Being a British citizen, the decision of when or whether to return is entirely my own to make, based on factors like: How long can I ignore my mum’s increasingly obvious hints? Will quality of life ever be more important to me than career? Does Wellington Airport still say “the middle of Middle-Earth”?

This is a burden in its way; deciding to go back to New Zealand feels even weightier when you have leave to stay. But it is infinitely better than being forced out by the British home office after two years, as many New Zealanders are.

No wonder this researcher reports disgruntled expats, returned before their time, “feeling like an alien” and missing “their old home, lifestyle and friends abroad”.

Though, she goes on to say, “on a more positive note”: many were quite impressed by how much Tauranga had changed.

Interviewees’ experience of returning to New Zealand, she said, depended on their attitude about the move. “For example, one interviewee’s greatest joy was when strangers spoke to her in shops, while another singled that out as the most annoying thing she had experienced on her return.”

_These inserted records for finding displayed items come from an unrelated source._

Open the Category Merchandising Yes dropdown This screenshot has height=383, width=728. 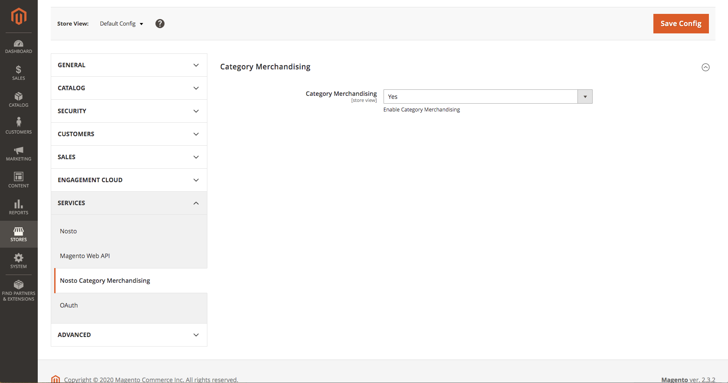488,96

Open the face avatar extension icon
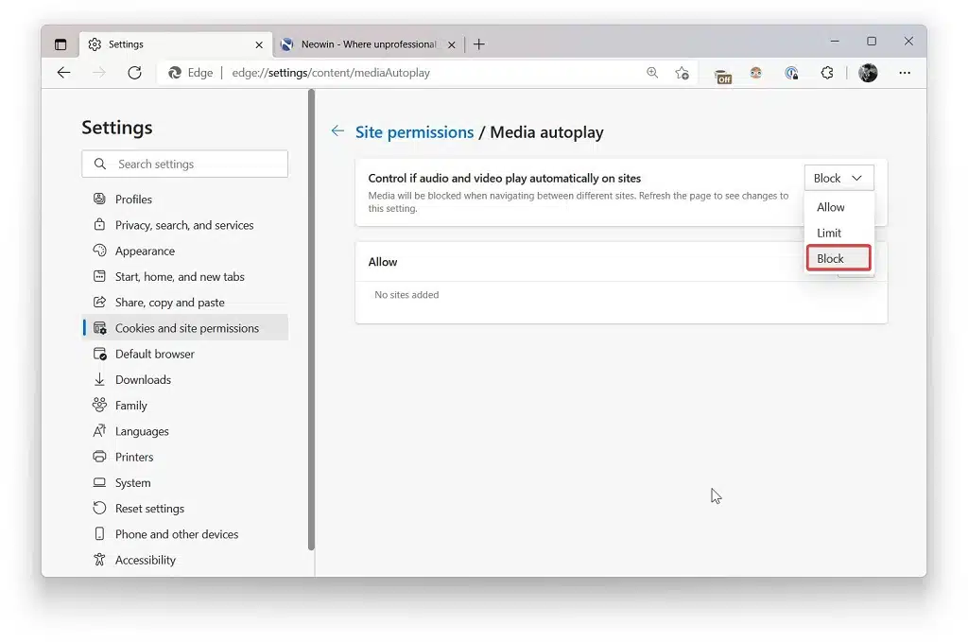(755, 73)
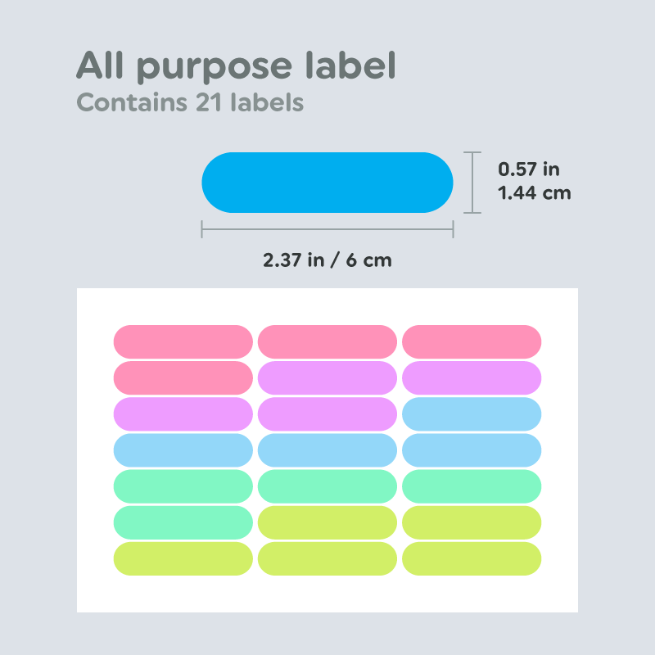
Task: Click the horizontal width dimension line
Action: pyautogui.click(x=328, y=231)
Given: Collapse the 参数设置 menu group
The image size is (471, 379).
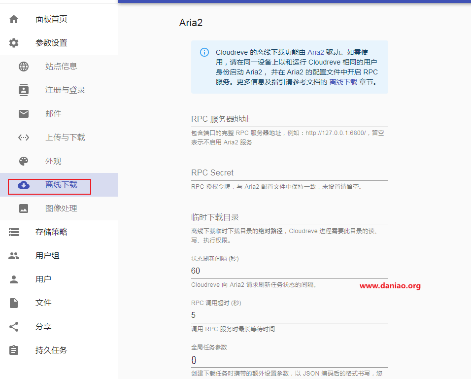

Where they had been living overseas was also a factor. Strangers talking to you in shops probably is lovely after several years in Gaza.

The last time I was in Wellington, people were so forthcoming and friendly, I was gripped by the guilty fear that they knew me quite well and that, in the years I’d been away, I had forgotten their names and faces and our every interaction. I imagine it was a lot like the sensation of having face blindness.

Eventually I realised that I had been in Sydney so long I no longer recognised common decency. In Wellington everyone greeted me as an old friend, from the woman behind the counter at Ziggurat, who spent 15 minutes repairing my bracelet and waved away payment, to the Southern Cross bouncer who told me, unprompted upon reviewing my ID, I looked better blonde.

True, he was more like one of those old friends you keep in touch with out of obligation. But in Sydney motorists revved their engines if you were still crossing the road when the green man started flashing. I returned to Australia then feeling lucky to be able to call Wellington my one-time home.

Reading the blog now, however, I feel only mounting claustrophobia that peaks at the mention of a woman moving from London to Blenheim. Blenheim. Maybe one day I’ll be raring to return. For now, I guess I’m just not that curious about Tauranga.